Without cracking a smile, I said, “What a lovely name.”
“Ah, yes, I’ve heard of you,” Teddy said. “Astonishing work you did in Key West. That devil doll will keep his hands to himself for a while after that!”
She became mystical. “Evil never sleeps for long. Robert is strong-willed. The spirits can often be quite . . . earthy. I’ve gotten used to being groped.”
This was obviously shop talk about a famous case, and I let it go over my head. When Ed began to explain about some artist’s creepy ragdoll, I held up a hand and closed my eyes.

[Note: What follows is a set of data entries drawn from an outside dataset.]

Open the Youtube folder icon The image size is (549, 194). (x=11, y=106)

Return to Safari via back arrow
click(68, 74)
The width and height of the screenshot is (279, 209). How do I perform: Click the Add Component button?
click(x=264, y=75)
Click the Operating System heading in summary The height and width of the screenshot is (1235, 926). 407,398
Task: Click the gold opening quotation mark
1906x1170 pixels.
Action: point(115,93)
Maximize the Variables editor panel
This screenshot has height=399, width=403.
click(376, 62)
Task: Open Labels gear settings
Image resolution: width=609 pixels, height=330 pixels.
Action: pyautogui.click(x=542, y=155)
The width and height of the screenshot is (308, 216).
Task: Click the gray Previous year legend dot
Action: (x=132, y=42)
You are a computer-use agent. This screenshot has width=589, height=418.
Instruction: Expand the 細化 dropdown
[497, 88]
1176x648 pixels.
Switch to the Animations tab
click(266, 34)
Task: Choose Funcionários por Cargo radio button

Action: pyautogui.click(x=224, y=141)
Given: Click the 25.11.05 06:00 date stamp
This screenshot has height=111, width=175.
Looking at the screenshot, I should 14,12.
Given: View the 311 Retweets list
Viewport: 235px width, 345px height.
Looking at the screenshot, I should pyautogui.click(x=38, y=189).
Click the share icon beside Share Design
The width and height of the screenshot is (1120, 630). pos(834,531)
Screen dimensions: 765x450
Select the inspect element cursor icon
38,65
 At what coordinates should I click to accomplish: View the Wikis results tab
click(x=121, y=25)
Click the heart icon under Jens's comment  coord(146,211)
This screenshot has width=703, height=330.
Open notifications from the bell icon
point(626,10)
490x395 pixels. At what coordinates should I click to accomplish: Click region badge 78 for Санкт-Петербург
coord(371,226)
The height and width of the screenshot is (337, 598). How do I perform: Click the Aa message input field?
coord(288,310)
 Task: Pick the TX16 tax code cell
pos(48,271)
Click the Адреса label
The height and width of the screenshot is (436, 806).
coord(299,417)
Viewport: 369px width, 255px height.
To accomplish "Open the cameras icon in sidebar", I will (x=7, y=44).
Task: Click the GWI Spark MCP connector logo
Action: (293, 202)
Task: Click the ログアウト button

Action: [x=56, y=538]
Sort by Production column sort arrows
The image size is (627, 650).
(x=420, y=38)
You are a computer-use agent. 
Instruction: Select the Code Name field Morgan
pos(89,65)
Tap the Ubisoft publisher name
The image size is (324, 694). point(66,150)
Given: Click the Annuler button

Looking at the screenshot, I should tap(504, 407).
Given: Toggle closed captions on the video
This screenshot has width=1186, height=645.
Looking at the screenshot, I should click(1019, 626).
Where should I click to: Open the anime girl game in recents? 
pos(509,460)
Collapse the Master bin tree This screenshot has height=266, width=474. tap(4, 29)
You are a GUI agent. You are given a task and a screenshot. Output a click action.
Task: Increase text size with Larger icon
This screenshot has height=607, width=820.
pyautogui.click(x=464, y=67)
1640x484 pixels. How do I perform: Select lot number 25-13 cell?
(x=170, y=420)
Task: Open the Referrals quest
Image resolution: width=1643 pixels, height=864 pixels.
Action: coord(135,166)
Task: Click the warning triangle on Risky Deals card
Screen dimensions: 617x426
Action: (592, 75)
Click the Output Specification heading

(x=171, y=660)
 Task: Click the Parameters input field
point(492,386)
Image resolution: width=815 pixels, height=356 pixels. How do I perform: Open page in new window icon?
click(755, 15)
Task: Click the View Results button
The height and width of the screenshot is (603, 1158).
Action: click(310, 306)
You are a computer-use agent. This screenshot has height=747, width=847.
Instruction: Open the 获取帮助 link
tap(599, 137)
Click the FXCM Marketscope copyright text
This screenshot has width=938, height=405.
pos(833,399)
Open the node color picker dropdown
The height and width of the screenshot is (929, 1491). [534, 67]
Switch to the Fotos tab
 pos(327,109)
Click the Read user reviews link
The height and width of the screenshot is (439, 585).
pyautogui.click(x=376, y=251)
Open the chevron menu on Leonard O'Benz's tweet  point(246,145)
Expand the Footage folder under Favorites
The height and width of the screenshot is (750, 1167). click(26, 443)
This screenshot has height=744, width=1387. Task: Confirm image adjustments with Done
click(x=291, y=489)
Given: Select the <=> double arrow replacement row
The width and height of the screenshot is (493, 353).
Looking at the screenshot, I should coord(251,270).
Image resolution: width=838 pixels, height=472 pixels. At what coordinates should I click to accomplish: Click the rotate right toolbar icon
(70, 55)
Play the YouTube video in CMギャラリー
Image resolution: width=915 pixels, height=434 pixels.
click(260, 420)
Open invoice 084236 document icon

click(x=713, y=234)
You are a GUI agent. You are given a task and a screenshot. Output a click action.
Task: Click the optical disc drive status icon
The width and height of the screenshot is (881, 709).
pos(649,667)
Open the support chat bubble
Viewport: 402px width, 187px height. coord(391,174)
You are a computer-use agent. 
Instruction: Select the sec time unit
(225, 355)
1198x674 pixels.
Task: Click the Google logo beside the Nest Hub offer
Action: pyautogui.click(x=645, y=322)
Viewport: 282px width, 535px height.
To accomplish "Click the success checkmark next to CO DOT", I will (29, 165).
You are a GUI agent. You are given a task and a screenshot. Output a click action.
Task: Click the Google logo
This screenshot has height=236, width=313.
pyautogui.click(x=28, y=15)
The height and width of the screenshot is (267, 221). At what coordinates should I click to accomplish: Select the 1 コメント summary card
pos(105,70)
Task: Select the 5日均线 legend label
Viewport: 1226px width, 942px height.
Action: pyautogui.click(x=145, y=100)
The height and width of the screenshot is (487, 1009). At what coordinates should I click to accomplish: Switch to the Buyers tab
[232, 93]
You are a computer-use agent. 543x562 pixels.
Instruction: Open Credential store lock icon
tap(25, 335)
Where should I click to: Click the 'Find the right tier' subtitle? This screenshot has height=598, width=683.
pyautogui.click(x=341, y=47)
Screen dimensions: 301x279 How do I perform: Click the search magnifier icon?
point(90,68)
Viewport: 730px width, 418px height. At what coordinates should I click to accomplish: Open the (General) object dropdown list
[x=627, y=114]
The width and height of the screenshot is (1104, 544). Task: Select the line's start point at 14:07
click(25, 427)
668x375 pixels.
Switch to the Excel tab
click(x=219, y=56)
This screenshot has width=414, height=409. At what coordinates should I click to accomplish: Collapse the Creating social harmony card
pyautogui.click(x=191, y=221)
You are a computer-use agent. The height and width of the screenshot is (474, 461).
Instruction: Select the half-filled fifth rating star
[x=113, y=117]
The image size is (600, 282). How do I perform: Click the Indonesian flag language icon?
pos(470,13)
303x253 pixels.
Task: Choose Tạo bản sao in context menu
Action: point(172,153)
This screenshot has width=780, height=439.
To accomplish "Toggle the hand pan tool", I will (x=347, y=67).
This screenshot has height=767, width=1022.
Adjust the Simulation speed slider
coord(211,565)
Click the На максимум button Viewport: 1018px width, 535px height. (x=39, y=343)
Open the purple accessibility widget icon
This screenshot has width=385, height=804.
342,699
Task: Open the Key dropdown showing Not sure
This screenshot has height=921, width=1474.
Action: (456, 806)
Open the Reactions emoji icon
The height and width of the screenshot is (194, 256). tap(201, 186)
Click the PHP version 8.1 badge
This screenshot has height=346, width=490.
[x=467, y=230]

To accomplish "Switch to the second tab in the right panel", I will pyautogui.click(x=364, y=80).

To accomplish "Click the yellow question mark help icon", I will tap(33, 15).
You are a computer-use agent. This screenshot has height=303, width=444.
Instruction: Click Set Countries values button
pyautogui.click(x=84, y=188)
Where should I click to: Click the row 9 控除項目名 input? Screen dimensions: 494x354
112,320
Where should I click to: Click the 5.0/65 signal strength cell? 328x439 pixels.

Meanwhile, incensed and manly, Teddy expanded his chest. “No entities will molest you while I’m around.” He stared at her with his dangerous eyes for a very long time, and I feared for her delicate sensibilities. I didn’t want to try to pick her up off the kitchen floor. She was substantial.
Purity LeStrange was short, round, and drifty as to attire. Ultra-feminine, with startled blue eyes, very long blond hair and bangs that came down almost over her eyes, she was pretty in a kewpie-doll way, with small, perfectly bow-shaped lips.
“How shall we handle this?” asked Ed, standing forgotten outside Purity’s and Teddy’s charmed circle.
“I accede to the expert,” Teddy said without looking away from her.
She fluttered appropriately, and I, a womanly woman but feeling downright manly next to Purity, hoisted her bag of tricks and said, “Shall we take a look at the loft?” I was leaving her portable séance table for the men.
All three of them turned to me, aghast.
“Of course not!” Ed said. “You never enter the territory of the spirit until you are ready to begin in earnest.”
“Well, silly me,” I said, setting her carpetbag down again. “You’ll find me on the veranda when you’re ready to begin. In earnest.”
I left them gazing after me, still overwhelmed at my naivete.
Thus, I missed the preparatory conference, and at the time I was glad of it. Starting with Miss Frieda’s gamesmanship and followed much too soon by the girly 40-something who was about to swoon all over a séance table, I was reaching the limit of my tolerance for big personalities.
When they were ready (and earnest), Ed came for me and I put my iced tea glass
down on the veranda and followed him to the barn.
They had set up without me. In front of the window was a simple square table with four folding chairs, and on the table a candle was burning feebly. It was the only light in the loft, and gave off a sandalwood fragrance. On the table in front of one of the chairs was a deck of cards – you know, those cards – and a few metal trinkets. In reviewing the research Ed had left for me, I had rolled my eyes as I read about tambourines, trumpets, luminous gauze and a little kinky bondage for the medium, but there didn’t seem to be any of that here, and with the wide-open spaces of the empty loft, there was no place to hide them.
When I told them that I had awoken that night in the loft to find Charlie standing inert against the other wall of the barn, they picked up the whole shebang and moved it down there.
“But I believe she hung herself from the window,” I said.
They hesitated and had a long academic discussion. Finally, Teddy turned to me and asked, “Where are those initials carved?”
“Oh,” I said, pointing at the window. “Over there.”
Teddy scrutinized the graffiti, then decided that the table should come back. Purity would’ve conducted the séance from the back of an elephant if he’d told her to, and Ed had lost his position as ringleader. He just didn’t have Teddy’s panache.
Once they were settled in the proper place, we sat around the table, ladies across from one another, Ed to my left, Teddy to my right. Ed had set his digital recorder unobtrusively on the floor between himself and the medium, then tested it a few times to see if it would still pick up her voice.
Then we settled in our places, took one another’s hands and waited.
His voice muted, I heard Teddy murmur to Purity about Seth. “If it would not be too exhausting for you in one sitting.”
“Are the two spirits related? Did they die together?”